Seize and variations e.g. seizure, seizing.
I have always used “I before E, except after C, when the sound is ‘ee’, except ‘weird'”. (It makes me happy that ‘weird’ is an exception, i.e. it is a weird word). Possibly this rule assumes British pronunciation.
That gets me far enough that its not the dominant source of my typos.
‘Queuing’ as spelt isn’t an exception. ‘Queueing’ works, and ‘Cooeeing’ is another fun example with lots of consecutive vowels.
A few days before reading this post, I ran across another describing this perplexing situation.
http://www.dailywritingtips.com/the-surfeit-of-weird-exceptions-to-the-i-before-e-rule/
The author’s conclusion was, “Ultimately, it may be wise to forget that such a rule exists and always check spelling of words that may have an ie or an ei combination.”
I prefere the Brian Reagan variant of the rule:
I before e except after c and when sounding like a as in neighbor and weigh, and on weekends and holidays and all throughout May, and you’ll always be wrong no matter what you say!
(http://en.wikiquote.org/wiki/Brian_Regan)
Also see http://norvig.com/chomsky.html for similar, with a corpus of a trillion words. (Search for “i before e”. Nah, read the whole thing.)
@John: um, ‘science’ and ‘conscience’ aren’t exceptions, because of the “…except after c” part of the rule.
The main ‘family’ of exceptions (see the link from Christopher Grau above) seems to be words that were compound words ending in -fait in Old French and spelled funny by the Normans:
surfeit <- surfait ("overdone")
counterfeit <- contrefait ("against fact")
forfeit <- forfait ("beyond deed", transgression)
('Foreign' doesn't quite fit that pattern, but it was also spelled with an /ai/ in the original French: forain.
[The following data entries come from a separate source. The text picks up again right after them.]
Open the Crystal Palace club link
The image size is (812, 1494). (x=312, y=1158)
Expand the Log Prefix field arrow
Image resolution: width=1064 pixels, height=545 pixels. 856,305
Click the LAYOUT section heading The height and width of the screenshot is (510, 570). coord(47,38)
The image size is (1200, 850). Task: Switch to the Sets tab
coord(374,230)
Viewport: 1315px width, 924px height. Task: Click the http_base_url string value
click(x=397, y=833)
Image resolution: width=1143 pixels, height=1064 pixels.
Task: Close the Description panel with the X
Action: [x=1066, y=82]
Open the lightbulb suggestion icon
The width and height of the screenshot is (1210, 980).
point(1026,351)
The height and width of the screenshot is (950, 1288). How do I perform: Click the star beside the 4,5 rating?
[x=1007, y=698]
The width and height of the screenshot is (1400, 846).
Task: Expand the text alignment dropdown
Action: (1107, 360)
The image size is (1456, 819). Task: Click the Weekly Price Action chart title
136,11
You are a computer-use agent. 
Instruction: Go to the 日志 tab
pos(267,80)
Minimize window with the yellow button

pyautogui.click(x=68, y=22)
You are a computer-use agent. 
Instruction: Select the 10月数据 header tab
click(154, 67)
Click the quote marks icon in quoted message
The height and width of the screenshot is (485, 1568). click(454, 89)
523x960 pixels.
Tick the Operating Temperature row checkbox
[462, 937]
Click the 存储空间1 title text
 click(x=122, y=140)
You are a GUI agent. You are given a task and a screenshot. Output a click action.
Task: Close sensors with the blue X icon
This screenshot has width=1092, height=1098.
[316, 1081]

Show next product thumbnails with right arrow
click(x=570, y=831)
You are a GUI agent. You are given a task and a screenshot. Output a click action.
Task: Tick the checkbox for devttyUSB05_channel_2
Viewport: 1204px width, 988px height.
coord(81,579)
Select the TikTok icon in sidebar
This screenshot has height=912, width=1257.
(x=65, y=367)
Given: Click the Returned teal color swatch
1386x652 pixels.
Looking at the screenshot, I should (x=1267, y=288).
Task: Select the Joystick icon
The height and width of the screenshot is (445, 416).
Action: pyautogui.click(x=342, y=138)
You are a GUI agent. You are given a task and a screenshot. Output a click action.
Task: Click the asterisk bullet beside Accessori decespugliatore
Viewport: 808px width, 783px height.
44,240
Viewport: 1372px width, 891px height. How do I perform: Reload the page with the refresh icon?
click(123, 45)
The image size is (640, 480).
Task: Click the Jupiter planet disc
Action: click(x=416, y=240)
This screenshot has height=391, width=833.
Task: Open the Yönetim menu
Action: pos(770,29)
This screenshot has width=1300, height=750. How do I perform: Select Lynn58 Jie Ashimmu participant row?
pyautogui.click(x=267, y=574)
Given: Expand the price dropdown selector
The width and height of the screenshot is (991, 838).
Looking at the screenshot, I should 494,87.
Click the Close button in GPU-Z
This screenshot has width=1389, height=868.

For- as a prefix meant outside, beyond, away; originally from the Latin 'foris', out-of-doors, whence also 'forest'.)
'Heifer' is good Old English, but again was spelled with different vowels originally: haeghfore (where the ae represents the single letter 'ash').
'Weird' has also had its vowels changed, from Old English /wyrd/ which in turn derived from /weordhan/. (Dh = the letter edh.)
Dave Tate:
Cases like “science” and “conscience” (and “glacier”) are confusing, because they’re exceptions to the second phrase of the rule (“except after c”) — exceptions to the exception, as it were.
So, yeah, they’re not exceptions to the very first phrase of the rule (“i before e”), but they *are* exceptions to the usual “i before e, except after c” version.
They *are* handled correctly by the British version “i before e, except after c when sounding like ‘ee'”, though that fails for a lot of the other exceptions (weird, counterfeit, heifer, etc.).
I before E except in Germany
“…and on weekends and holidays, and all thru out may, and you’ll never be right no matter what you say” –Brian Regan ‘Stupid in school’ bit
“I before E except in Germany”
That may explain why it takes an Einstein to figure this out.
How many exceptions are there to this rule
i before e except after c when the sound says ‘ee’.
And of course across 1 syllable only
I can only think of weird and seize.
That list of exception is very long so I’m thinking of each exception as a factor in a factor analysis. You should see a long tail.
More variation is included as each factor gets added. I’ve done this with other applications, but I bump into multiple convergences with the x-axis which seems to tell me I have multiple small worlds, or another dimension and another pair of tails.